Just like individual web resources, an entire package can be added to the registry.

Register a custom WebResourcePackage
public class MyWebConfiguration
    void registerMyResourcesPackage( WebResourcePackageManager packageManager ) {
                "my-resources", (1)
                WebReourcePackage.of( (2)
                     WebResourceRule.addPackage( "base-resources" ), (3)
                     WebResourceRule.add( WebResource.css( "@static:/my/css/my.css" ) ).withKey( "my-css" ).toBucket( CSS )
1 we register a package called "my-resources" in the package manager, so consuming code can do WebResourceRule.addPackage( "my-resources" )
2 our package itself is a collection of WebResourceRules that should be executed
3 in this particular case the first rule installs another package called base-resources

Extending existing packages

Sometimes you want to add one or more resources to a previously defined package.

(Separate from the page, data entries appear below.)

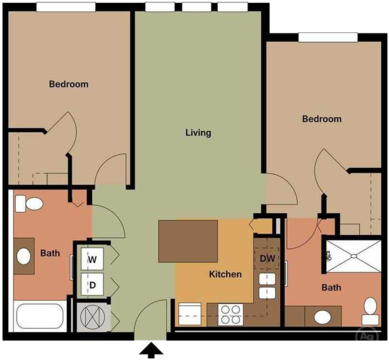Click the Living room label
point(198,132)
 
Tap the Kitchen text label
point(224,274)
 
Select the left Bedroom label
point(68,84)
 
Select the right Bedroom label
point(321,119)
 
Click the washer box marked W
point(92,260)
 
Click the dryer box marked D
point(92,285)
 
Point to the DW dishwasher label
point(267,259)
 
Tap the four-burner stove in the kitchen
point(230,314)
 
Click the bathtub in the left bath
point(40,317)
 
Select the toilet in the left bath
point(29,205)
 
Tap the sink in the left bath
point(24,256)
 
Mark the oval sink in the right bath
point(322,317)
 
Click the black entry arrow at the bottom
point(153,350)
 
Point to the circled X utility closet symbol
point(93,318)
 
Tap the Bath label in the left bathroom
point(50,254)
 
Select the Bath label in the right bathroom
point(330,288)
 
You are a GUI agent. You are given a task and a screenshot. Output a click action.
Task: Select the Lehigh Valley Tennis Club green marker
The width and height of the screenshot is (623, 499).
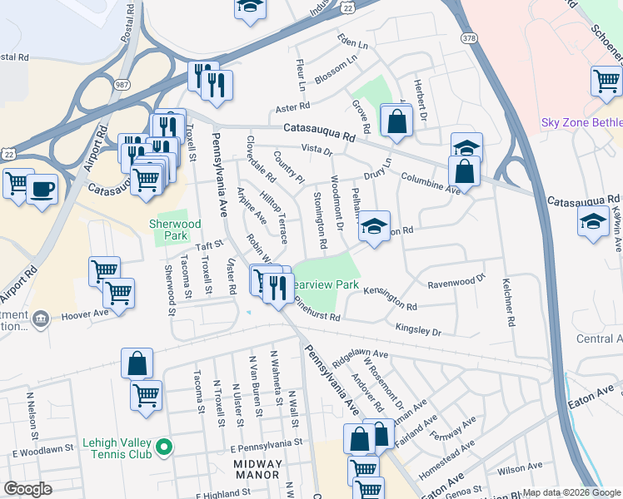165,447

You can combine multiple packages together with WebResourcePackage.combine().

You can also extend a registered WebResourcePackage with WebResourcePackageManager.extendPackage( packageName, rules ). This will combine the original package with the new set of rules, and register it as a new package under the original package name.

Configuring default web resources

Default web resources are usually attached to a layout template. You can provide global defaults (added to every created WebResourceRegistry) by subscribing to the BuildRegistryEvent<WebResourceRegistry>. This event is published by the WebResourceRegistryInterceptor when a new registry is initialized for a request.